For ye are all sons of God (παντες γαρ υιο θεου εστε). Both Jews and Gentiles (Galatians 3:14) and in the same way "through faith in Christ Jesus" (δια της πιστεως εν Χριστω Ιησου). There is no other way to become "sons of God" in the full ethical and spiritual sense that Paul means, not mere physical descendants of Abraham, but "sons of Abraham," "those by faith" (verse Galatians 3:7). The Jews are called by Jesus "the sons of the Kingdom" (Matthew 8:12) in privilege, but not in fact. God is the Father of all men as Creator, but the spiritual Father only of those who by faith in Christ Jesus receive "adoption" (υιοθεσια) into his family (verse Galatians 3:5; Romans 8:15; Romans 8:23). Those led by the Spirit are sons of God (Romans 8:14).
Were baptized into Christ (εις Χριστον εβαπτισθητε). First aorist passive indicative of βαπτιζω. Better, "were baptized unto Christ" in reference to Christ.

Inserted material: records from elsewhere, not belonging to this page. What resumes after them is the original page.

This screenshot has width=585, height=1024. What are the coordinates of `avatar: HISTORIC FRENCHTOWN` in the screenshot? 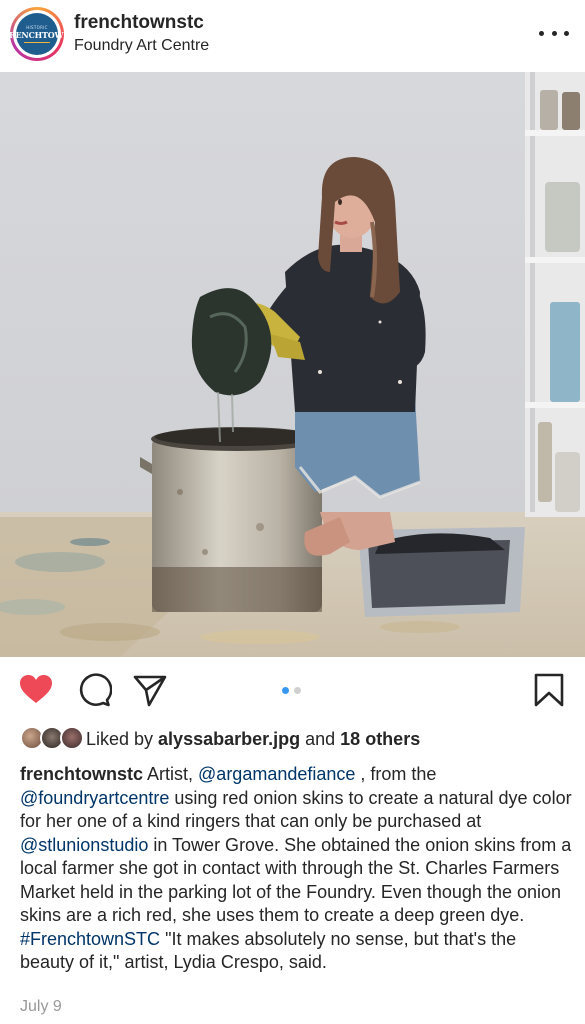 It's located at (38, 34).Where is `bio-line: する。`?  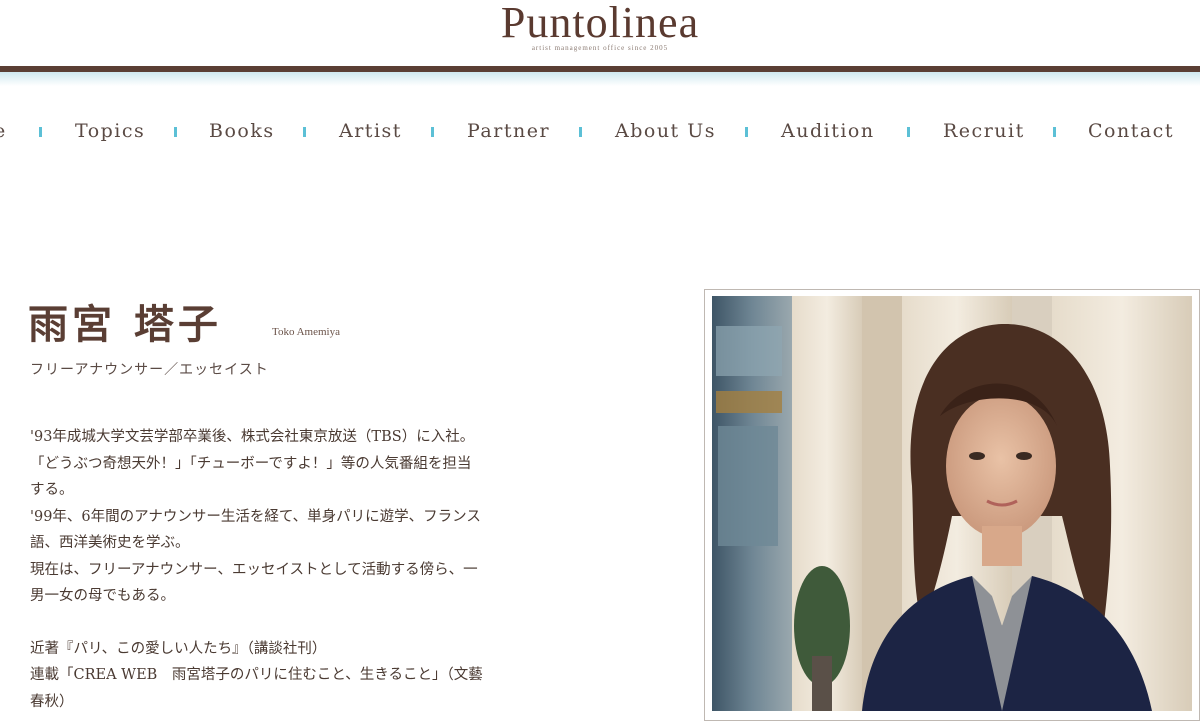
bio-line: する。 is located at coordinates (52, 490).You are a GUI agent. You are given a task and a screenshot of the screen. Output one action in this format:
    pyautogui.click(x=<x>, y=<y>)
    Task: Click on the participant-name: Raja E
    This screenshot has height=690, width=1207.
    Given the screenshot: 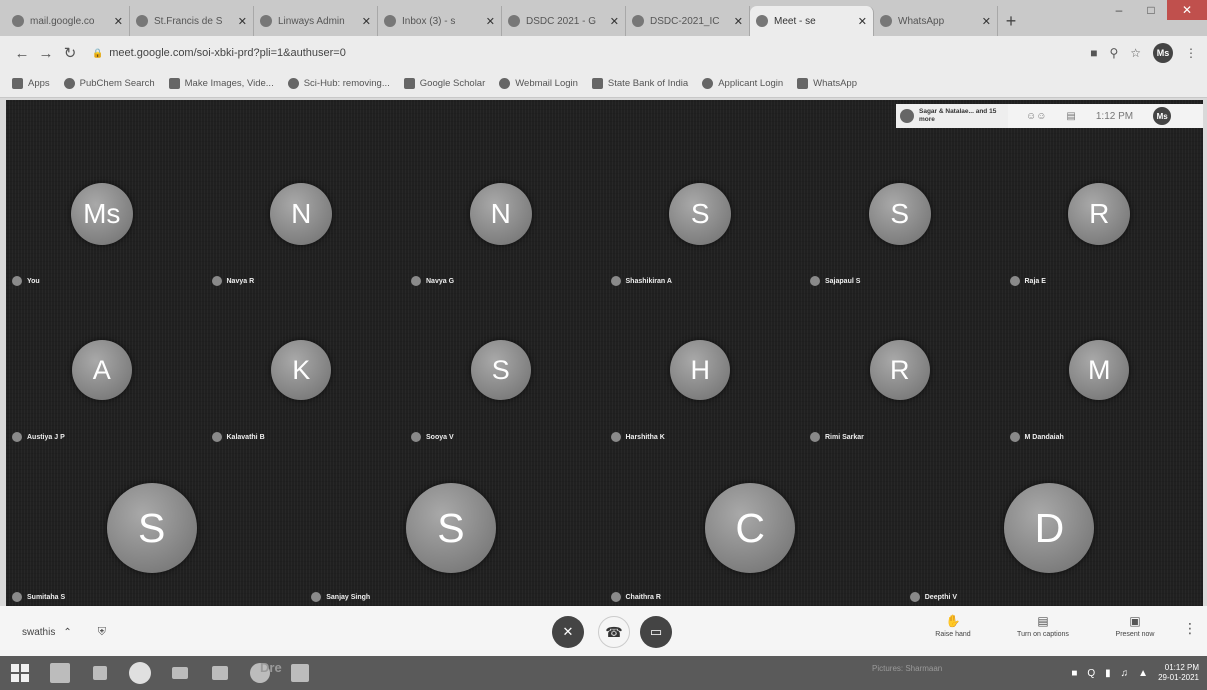 What is the action you would take?
    pyautogui.click(x=1035, y=281)
    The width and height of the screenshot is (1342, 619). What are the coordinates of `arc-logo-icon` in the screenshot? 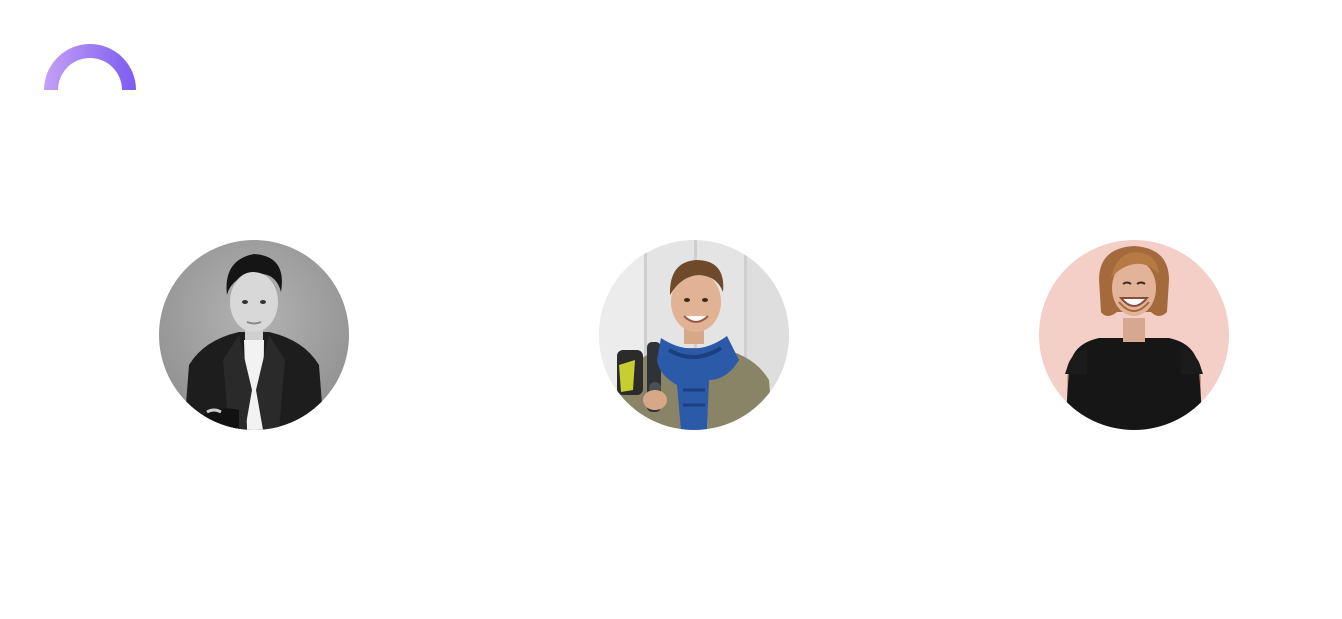 It's located at (90, 68).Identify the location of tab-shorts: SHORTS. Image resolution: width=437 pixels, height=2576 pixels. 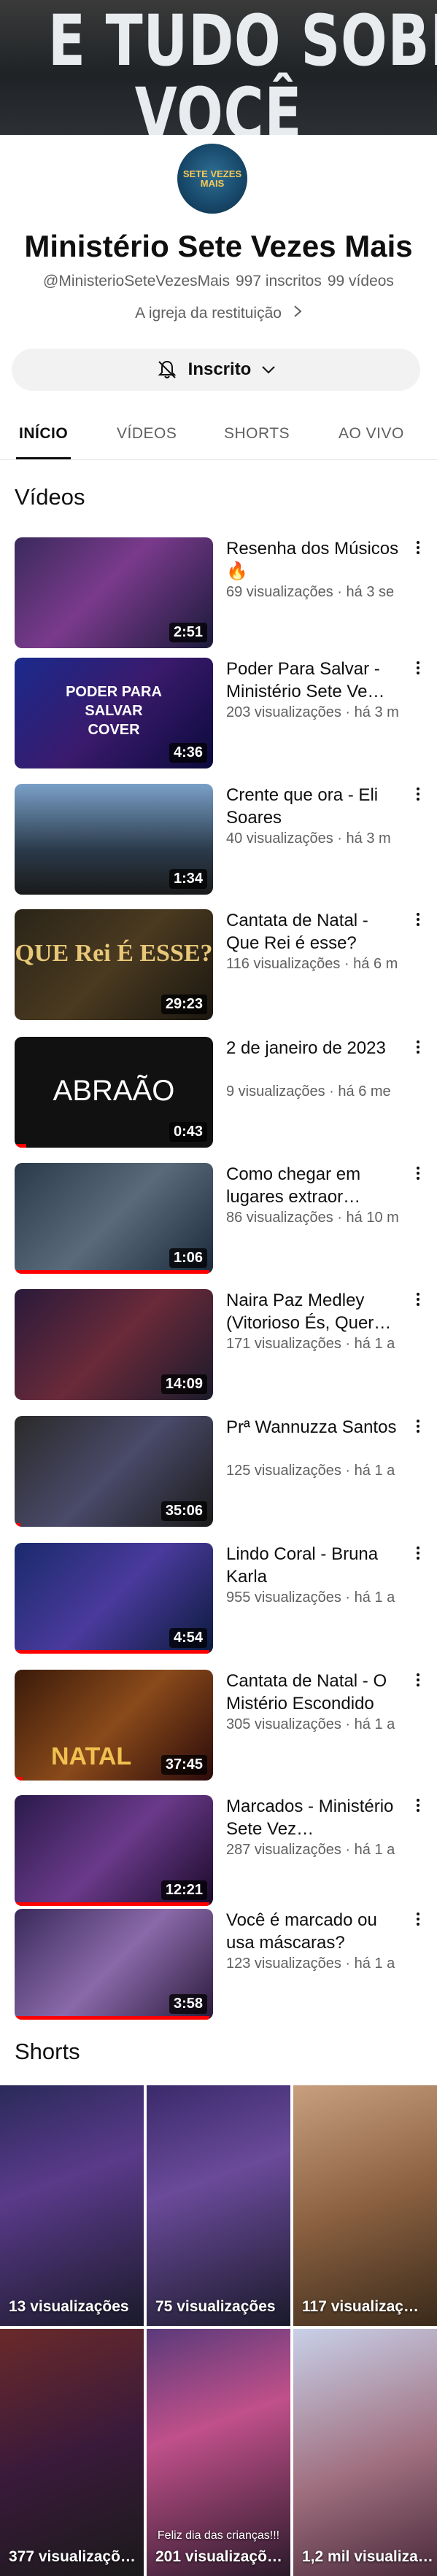
(257, 434).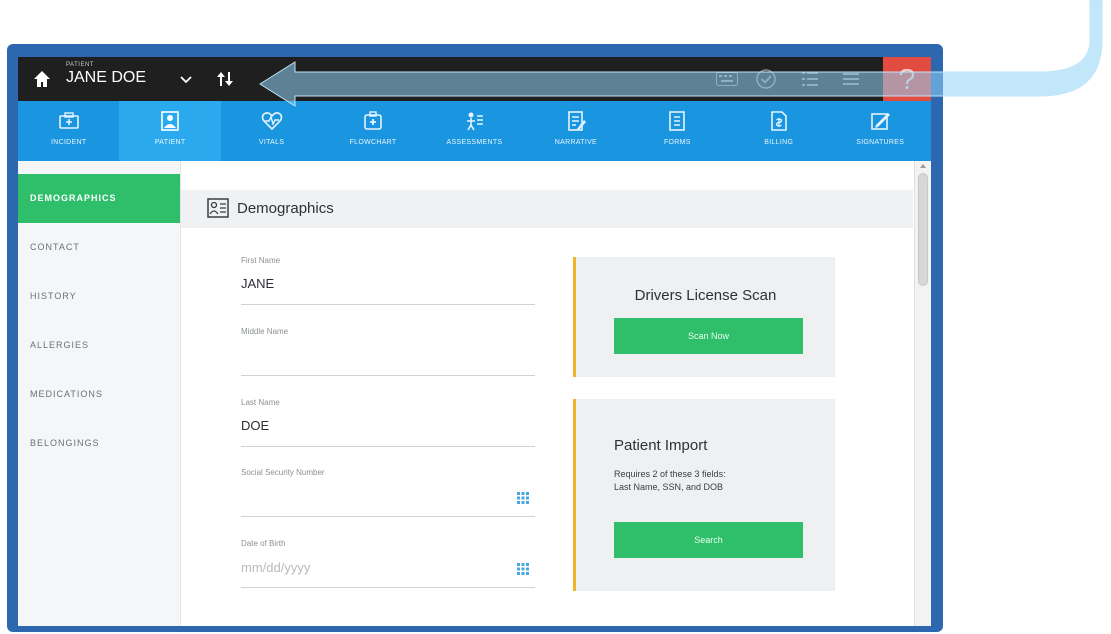 This screenshot has height=634, width=1111. Describe the element at coordinates (170, 142) in the screenshot. I see `tab-label: PATIENT` at that location.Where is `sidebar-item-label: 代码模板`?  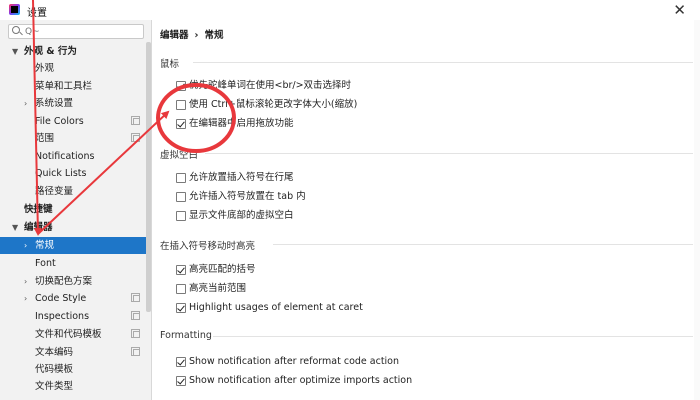 sidebar-item-label: 代码模板 is located at coordinates (54, 370).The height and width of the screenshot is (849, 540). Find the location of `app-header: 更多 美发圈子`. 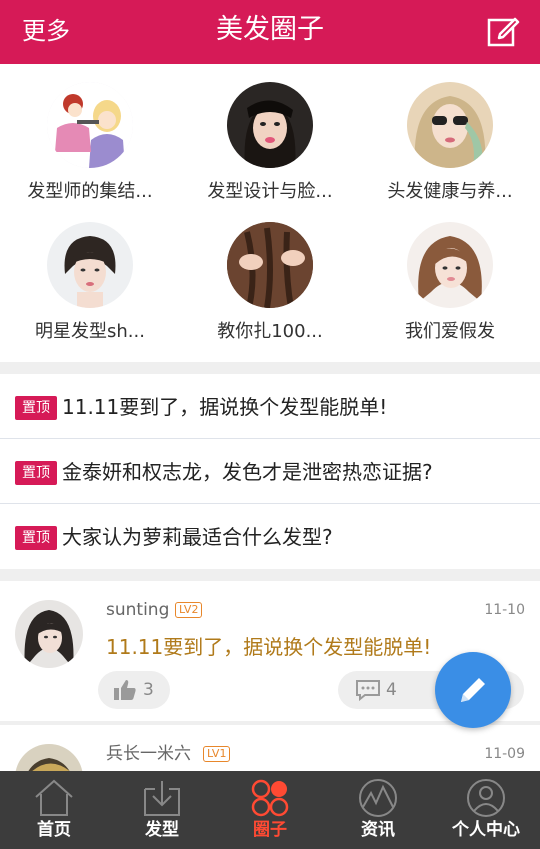

app-header: 更多 美发圈子 is located at coordinates (270, 32). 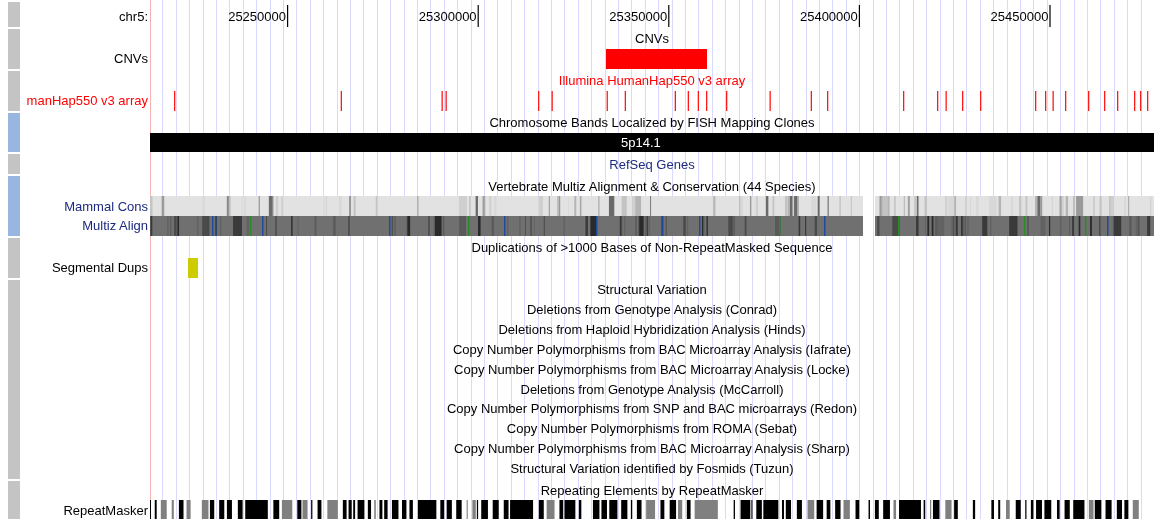 I want to click on position-label: 25300000, so click(x=448, y=16).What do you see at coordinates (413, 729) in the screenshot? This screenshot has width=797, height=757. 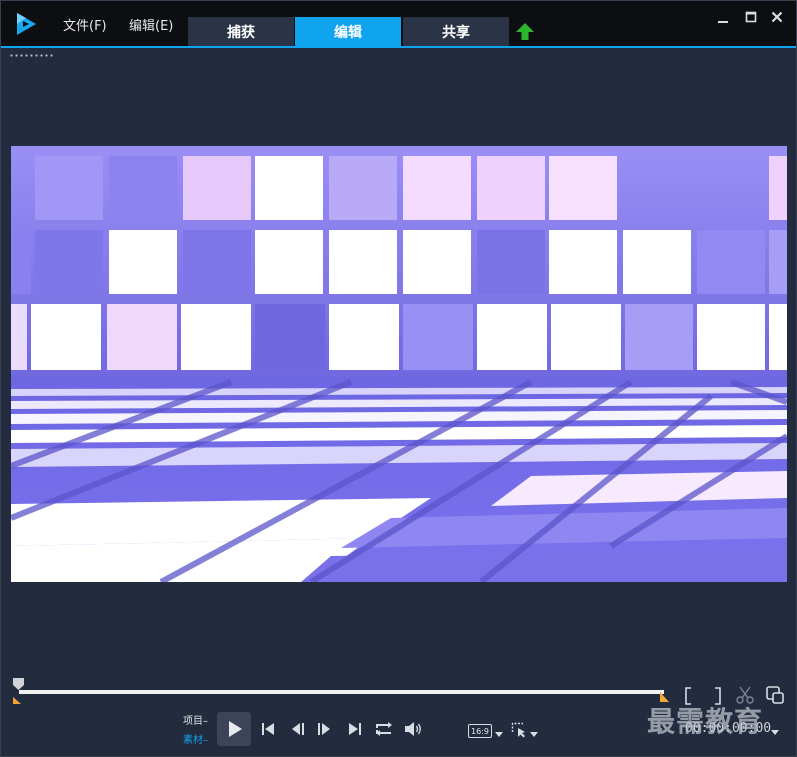 I see `volume-icon` at bounding box center [413, 729].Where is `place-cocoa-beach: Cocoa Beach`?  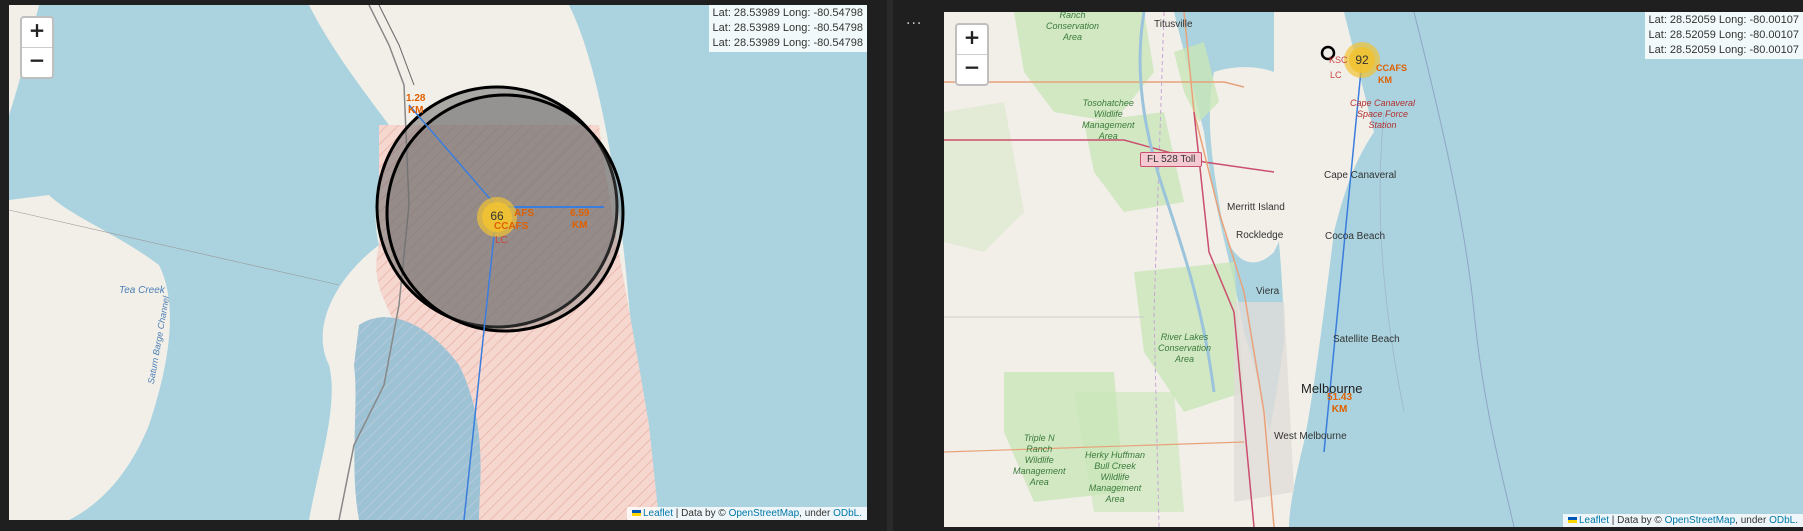 place-cocoa-beach: Cocoa Beach is located at coordinates (1356, 236).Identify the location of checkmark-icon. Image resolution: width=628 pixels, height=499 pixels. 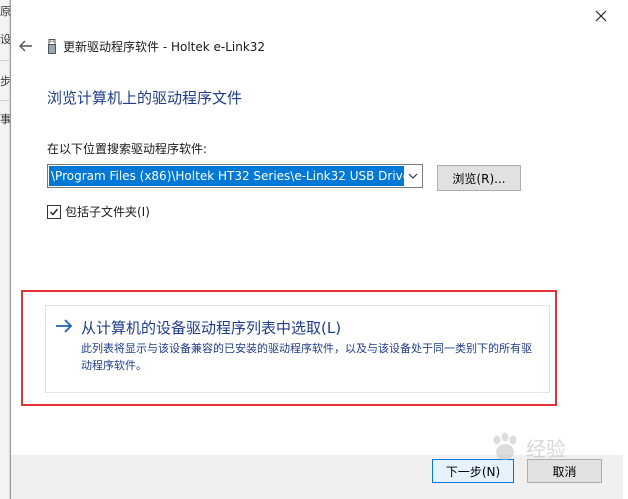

Did put on Christ (Χριστον ενεδυσασθε). First aorist middle indicative of ενδυω (-νω). As a badge or uniform of service like that of the soldier. This verb is common in the sense of putting on garments (literally and metaphorically as here). See further in Paul (Romans 13:14; Colossians 3:9; Ephesians 4:22-24; Ephesians 6:11; Ephesians 6:14). In 1 Thessalonians 5:8 Paul speaks of "putting on the breastplate of righteousness." He does not here mean that one enters into Christ and so is saved by means of baptism after the teaching of the mystery religions, but just the opposite. We are justified by faith in Christ, not by circumcision or by baptism. But baptism was the public profession and pledge, the soldier's sacramentum, oath of fealty to Christ, taking one's stand with Christ, the symbolic picture of the change wrought by faith already (Romans 6:4-6).
There can be neither (ουκ εν). Not a shortened form of ενεστ, but the old lengthened form of εν with recessive accent. So ουκ εν means "there is not" rather than "there cannot be," a statement of a fact rather than a possibility, as Burton rightly shows against Lightfoot.
One man (εις). No word for "man" in the Greek, and yet εις is masculine, not neuter εν. "One moral personality" (Vincent). The point is that "in Christ Jesus" race or national distinctions ("neither Jew nor Greek") do not exist, class differences ("neither bond nor free," no proletarianism and no capitalism) vanish, sex rivalry ("no male and female") disappears. This radical statement marks out the path along which Christianity was to come in the sphere (εν) and spirit and power of Christ. Candour compels one to confess that this goal has not yet been fully attained. But we are on the road and there is no hope on any way than on "the Jesus Road."
If ye are Christ's (ε δε υμεις Χριστου). This is the test, not the accident of blood, pride of race or nation, habiliments or environment of dress or family, whether man or woman. Thus one comes to belong to the seed of Abraham and to be an heir according to promise.